Migrate to the underscored versions to avoid future incompatibility:

```python
class ModernModel(Base_Model):
    _vector_config = Configure.Vectors.text2vec_ollama(...)
    _description = "Modern"
```

## Project Structure
```
weaviate_orm/
│
├── __init__.py              # Public interface and versioning
├── weaviate_base.py         # Base_Model with full CRUD logic and query support
├── weaviate_engine.py       # Manages Weaviate client and schema creation
├── weaviate_meta.py         # Metaclass for schema extraction and dynamic __init__
├── weaviate_property.py     # Descriptor for scalar fields
├── weavitae_reference.py    # Descriptor for references (one-way, two-way, single, list)
├── weaviate_decorators.py   # Client injection and async-to-sync conversion
└──  weaviate_utility.py      # Helpers for validation and reference comparison
```

## License
This project is licensed under the GNU General Public License v3.0 (GPLv3).

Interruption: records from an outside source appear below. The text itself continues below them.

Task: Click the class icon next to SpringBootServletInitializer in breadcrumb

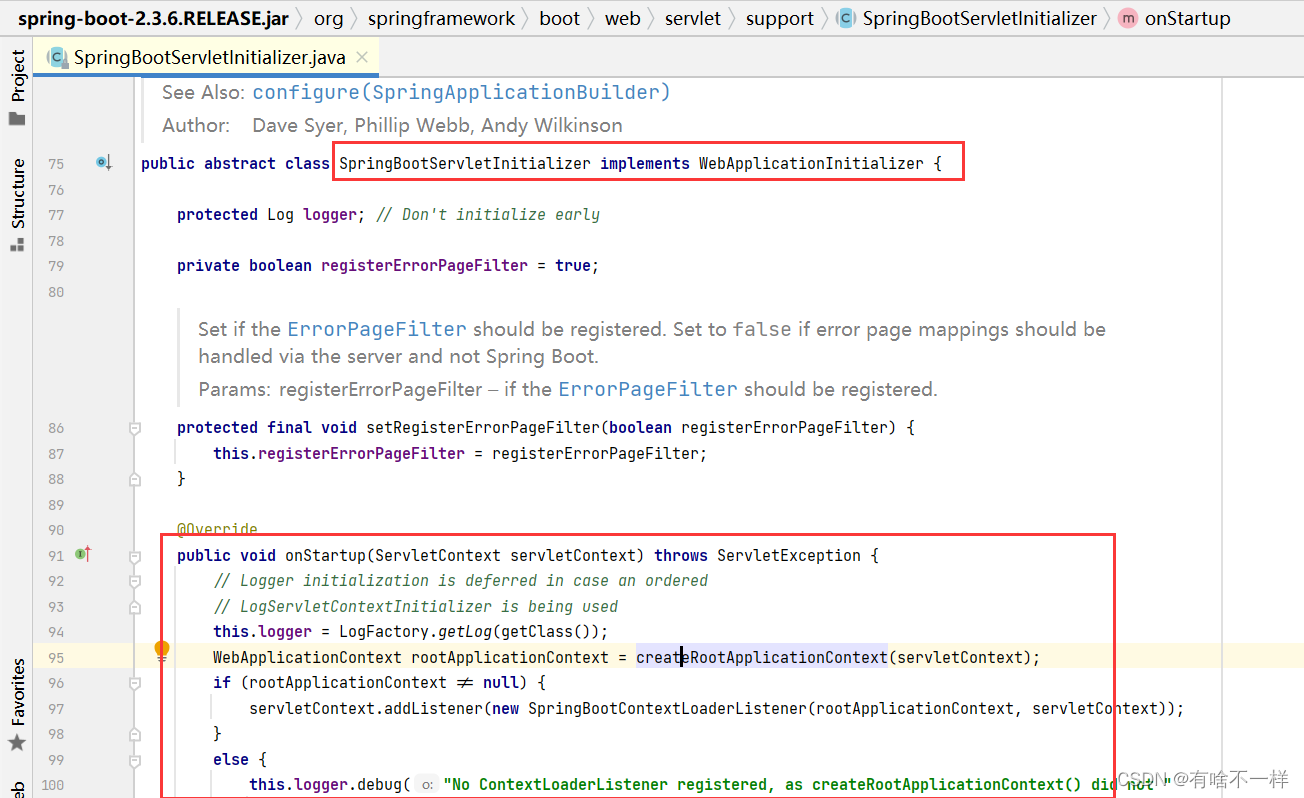Action: tap(845, 17)
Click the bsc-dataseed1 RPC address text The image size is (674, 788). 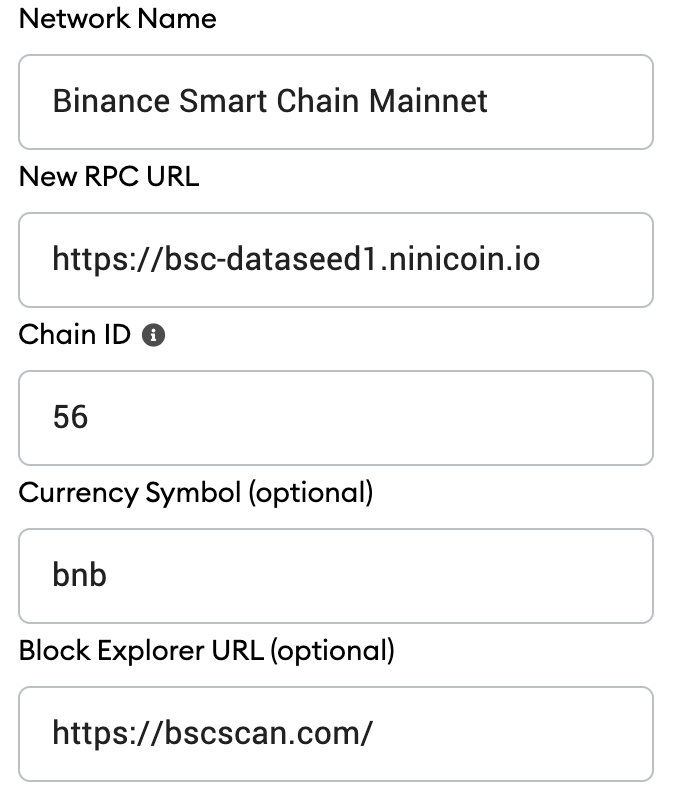pyautogui.click(x=296, y=260)
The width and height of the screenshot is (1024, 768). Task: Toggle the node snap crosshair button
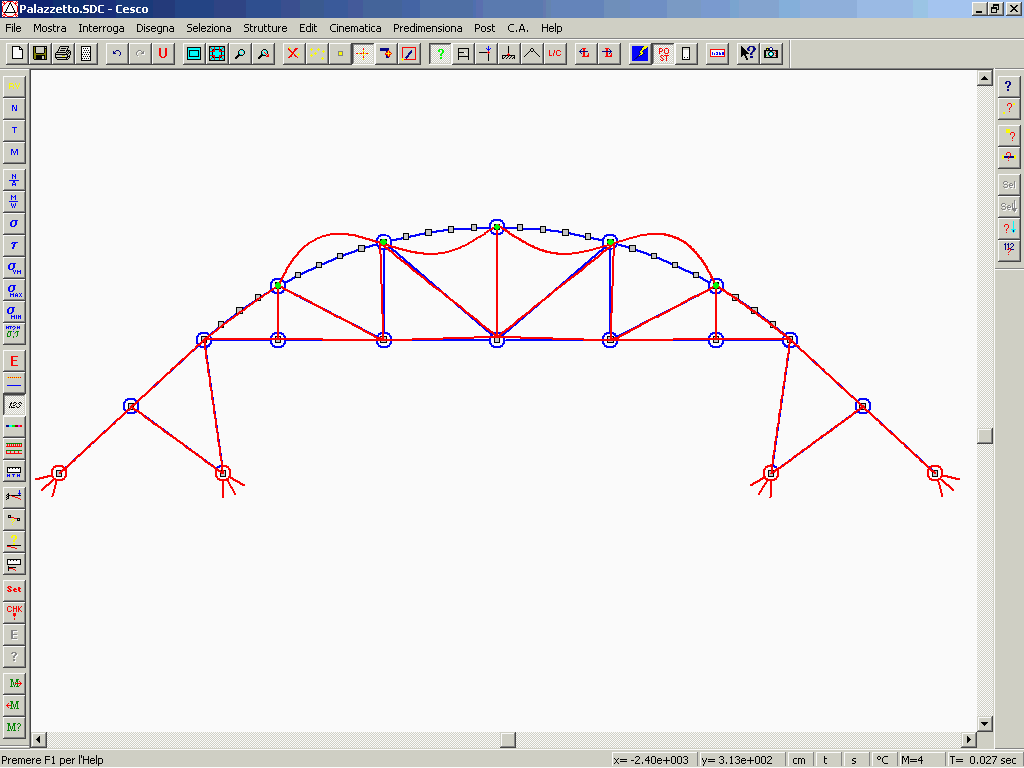click(x=363, y=54)
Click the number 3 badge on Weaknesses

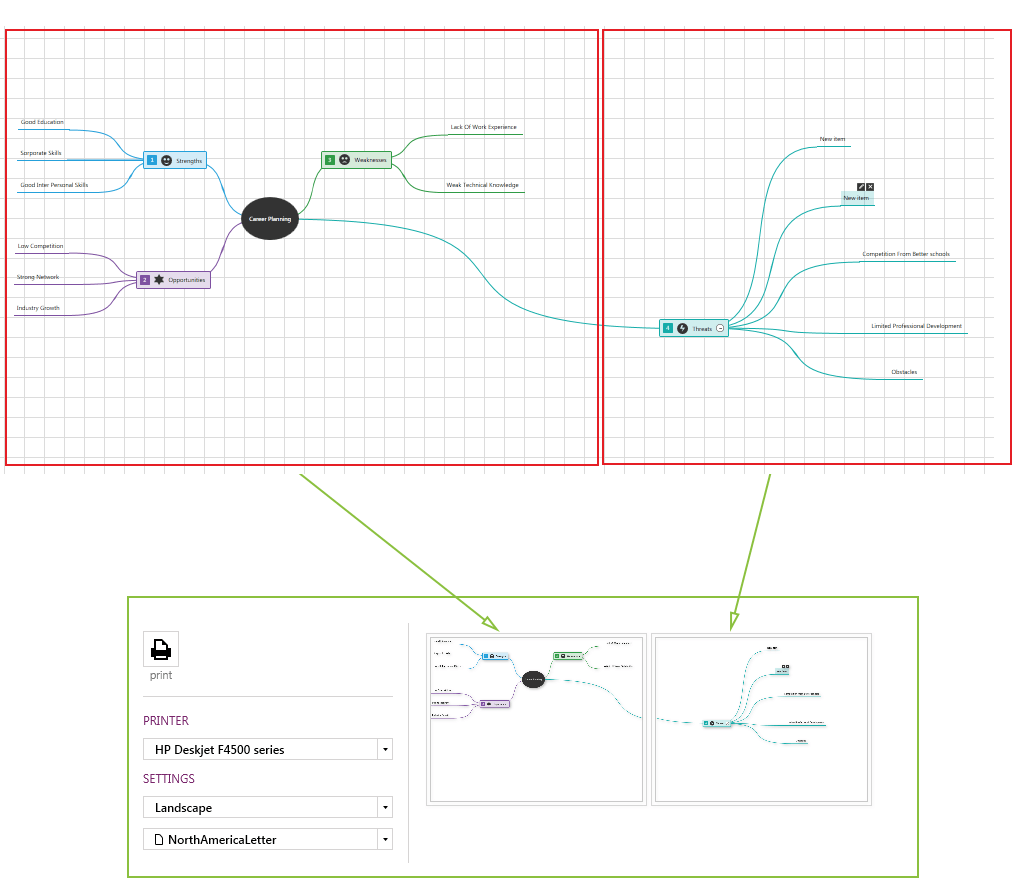tap(330, 160)
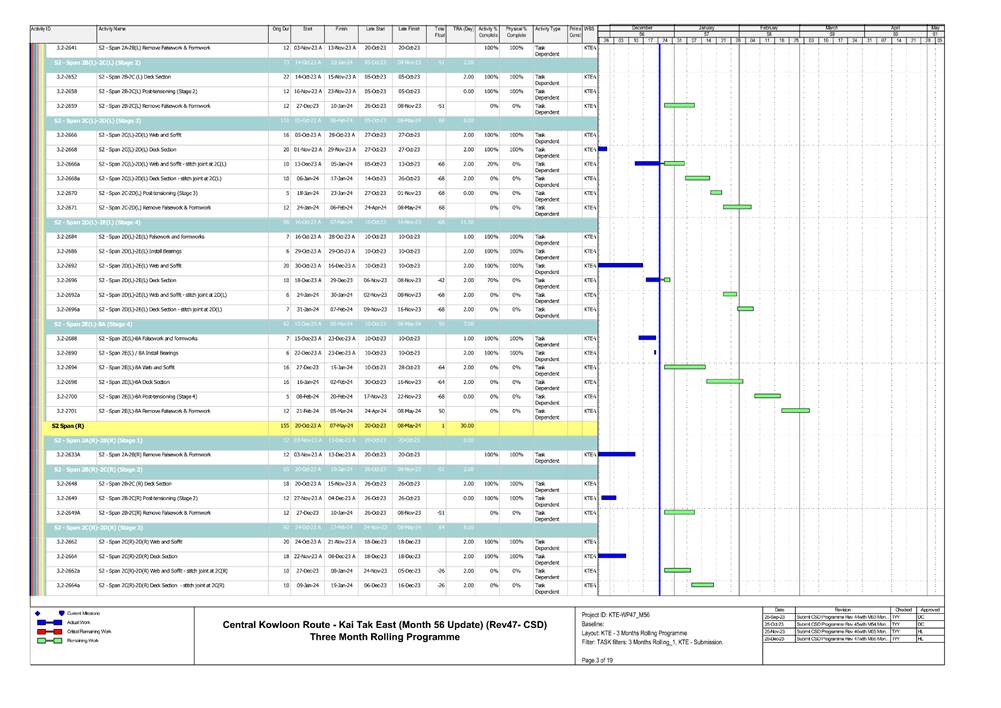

You are free to use, modify, and distribute this software under the terms of the GPLv3 license. Any derivative work must also be distributed under the same license.

For full details, see the [LICENSE](https://choosealicense.com/licenses/gpl-3.0/).

## Contributing & Credits
This project is created and maintained by the BBSR - IDA (Tobias Heimig-Elschner).
Feel free to open issues or submit pull requests if you encounter bugs, have ideas, or want to improve the package.

### 📚 Citation
The project is published on Zenodo and can be cited as:
Heimig, T. (2025). Weaviate ORM - (0.1.0). Bundesinstitut für Bau-, Stadt- und Raumforschung (BBSR). https://doi.org/10.58007/x1wa-rt92

## Roadmap & Open Development Topics
- **Batch Operations**<br>Add support for batched inserts and updates for high-throughput use cases.

- **Generalized Query Interface**<br>Unify near-vector, near-text, and filter queries into a common, fluent interface.

- **Nested Reference Updates**<br>Extend update logic to fully support reference deletions and new nested reference creation during .update() calls.

---

## Testing

### Unit tests

Run the unit test suite:

```bash
pytest tests/unit -q
```

### Integration tests

Integration tests require a running Weaviate (>= 1.27.0) and, for Ollama-based examples, a reachable LLM service. Using the included docker-compose setup:

```bash
# From repository root
docker-compose build vdatabase llm
docker-compose up -d vdatabase llm

# Run integration tests once services are healthy
pytest tests/integration -q -m integration
```

If you maintain your own Weaviate instance, set these environment variables so the engine can connect:

```bash
export WEAVIATE_HOST=vdatabase
export WEAVIATE_PORT=8080
export WEAVIATE_GRPC_PORT=50051
```

### Migration note

The Weaviate Python client has deprecated `vectorizer_config` in favor of `vector_config`. This project now uses `vector_config` everywhere, including named vectors (e.g., `Configure.Vectors.text2vec_ollama(...)`). Ensure your server and client meet the versions above to avoid startup or schema warnings.